Insulin bound to the insulin receptor of IM-9 lymphocytes is more accessible to antiinsulin antibodies after treatment with dithiothreitol: bound insulin is deeply buried in the receptor-binding site.

Binding of insulin to its receptor followed by covalent cross-linking with disuccinimidyl suberate (DSS) dramatically impairs the ability of antiinsulin antibodies (both polyclonal and monoclonal) to bind to the insulin moiety. We have used dithiotheitol, which has major effects on the oligomeric structure of the insulin receptor, to determine if this decreased antibody recognition is due to alteration in the conformation of insulin itself or to steric factors. Treatment of the covalently cross-linked insulin-receptor complex with dithiothreitol (DTT) increased the ability of the polyclonal and two monoclonal antiinsulin antibodies to immunoprecipitate the insulin-receptor complex. This treatment decreased immunoprecipitation by antireceptor antibodies. The effect of DTT may have been due to a reversal of either a binding-induced conformational change in the insulin moiety or an alteration in the conformation of the insulin-receptor complex, thereby decreasing steric hindrance. In an effort to choose between these two possible explanations, we prepared a biotinylated derivative of insulin which was cross-linked to the receptor. Since the biotin moiety is relatively rigid, it seemed improbable that binding to the receptor would alter the conformation of the epitope recognized by antibiotin antibodies and that the change would be reversed by DTT. Treatment of the cross-linked biotin-insulin-receptor complex with DTT did increase the ability of both antiinsulin and antibiotin antibodies to immunoprecipitate the cross-linked receptor complex.
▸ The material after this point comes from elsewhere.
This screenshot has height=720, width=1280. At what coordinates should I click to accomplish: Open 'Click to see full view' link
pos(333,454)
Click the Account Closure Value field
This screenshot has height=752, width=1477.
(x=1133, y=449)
Identification of the cross-linked receptor on reduced sodium dodecyl sulfate-polyacrylamide gels confirms that the DTT treatment alters the distribution of the oligomeric forms of the receptor. These studies favor the hypothesis that when bound to its receptor, most of the insulin molecule is sequestered within the receptor-binding site such that there is steric hindrance to the approach of antiinsulin antibodies. Moreover, DTT alters the conformation of the cross-linked insulin-receptor complex so as to decrease this steric hindrance.